Como se pode verificar, o legislador, com essas simples introduções de mais alguns núcleos no tipo relativos ao usuário, flexibilizou, e muito, as condutas que eram próprias dos traficantes, sendo agora também estendidas aos usuários, dificultando, em tese, a tipificação de condutas que se encontravam limítrofes entre o traficante e o usuário.

Outra mudança significativa, e ao meu ver acertada, foi a introdução do § 1.º do art. 28, no qual o legislador criou mais um tipo, que também ao qual, tais condutas pertenciam exclusivamente para os traficantes, que é “semeia”, “cultiva” e “colhe” plantas destinadas a produção de drogas, porém com uma ressalva: “de pequena quantidade de substância”.

Essa alteração surge para acabar com discussões sobre agentes que possuíam, nas suas residências, vasos com plantas capazes de produzir substâncias ilícitas. Andou bem o legislador nesse sentido, pois não havia razão de se imputar uma conduta de traficante a quem só possuía um pequeno vaso com plantas em casa.

No § 2.º, o legislador perdeu uma ótima oportunidade de definir a conduta de usuário e, assim, trazer mais tranqüilidade ao aplicador da lei. O legislador mais uma vez se omitiu, não trazendo nenhuma novidade, repetindo basicamente o art. 37 de lei 6368/76.

Já no § 6.º do art. 28 da lei 11.343/06, verificamos algo bastante peculiar dessa lei. Percebe-se que o legislador ficou bastante preocupado com a brandura das penas aplicadas no caput e seus incisos, providenciando uma garantia para o seu cumprimento, não obstante, a nosso ver, essa garantia deveria ser mais severa, mais dura ao usuário.

Mas não é o que parece, senão vejamos: ao analisarmos as penas dos incisos I, II e III do art. 28, verificamos que essas são mais gravosas do que as penas aplicadas pelo seu não cumprimento, o que nos leva a crer que todo usuário irá preferir não cumprir as penas dos incisos do caput do art. 28 na esperança de sair com uma pena mais branda, como a “admoestação”, em outras palavras, bronca do juiz, ou multa.

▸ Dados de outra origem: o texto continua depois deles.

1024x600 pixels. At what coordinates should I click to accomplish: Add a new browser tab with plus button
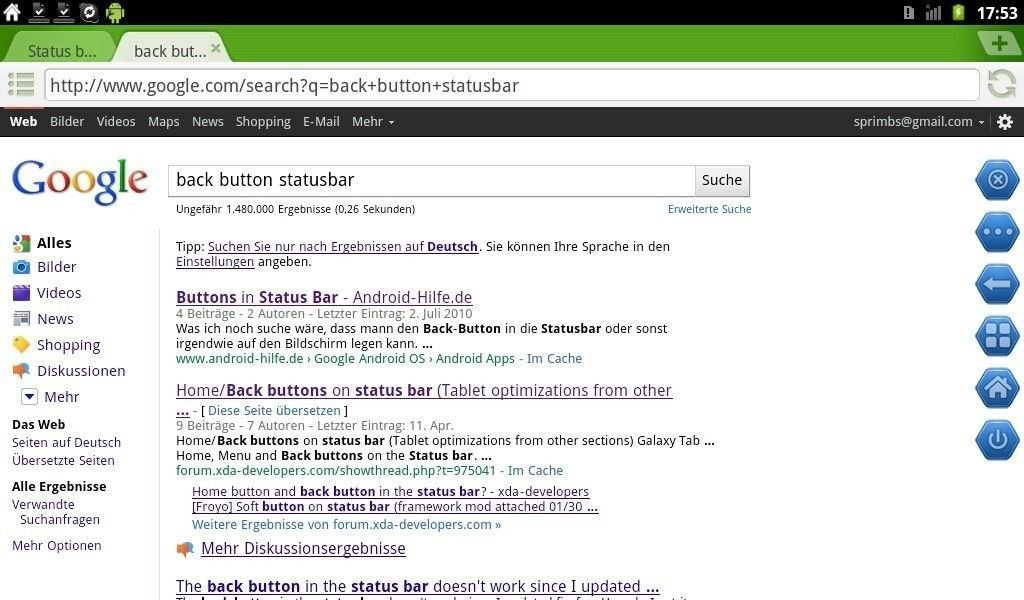point(998,44)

Na maioria das vezes a pena de multa não causa grandes prejuízos, pois em 90% dos casos é sempre o usuário pobre que responde pelo crime de uso, o que é uma grande injustiça.

Já se, por muito azar, o usuário for de família de classe média ou alta, também não haverá grandes problemas, uma vez que ele poderá pagar a multa sem maiores danos, ou se preferir não pagar, não haverá problema algum, uma vez que não se pode transformar, em hipótese alguma, a conversão da multa em prisão.

Com isso, lembramos, que na nova lei o legislador dedicou inteiramente o capitulo III (dos crimes e das penas) ao usuário, mostrando, mais uma vez, a intenção dessa lei em amparar o usuário, fato que não ocorria na lei 6368/76, porque, nesta, o antigo legislador englobava em um único capítulo tanto o traficante como o usuário.

Por fim, concluo dizendo que existe algo realmente estranho no artigo 28 da lei 11.343/06, pois como bem apresentado neste post, o uso de substâncias psicoativas ainda está configurado como “injusto penal”, ou seja, crime.

De forma como o apresentado, o artigo 28 explicita certa incoerência, pois criminaliza sem exatamente punir. Expressa um evidente mas ainda tímido reconhecimento da falência do modelo repressivo como estratégia eficaz de combate ao uso de substâncias psicoativas na sociedade. O resultado é uma nova lei (ainda) antidrogas, que continua criminalizando (agora disfarçadamente) o usuário.

Por fim, concluo, o uso de drogas deixou de ser problema de Polícia e voltou a ser uma questão de saúde pública.

Jorge Miguel Piloto Netto é advogado criminalista, membro fundador da Apacrimi, assessor jurídico da SAM – Secretaria Antidrogas do Município de Curitiba.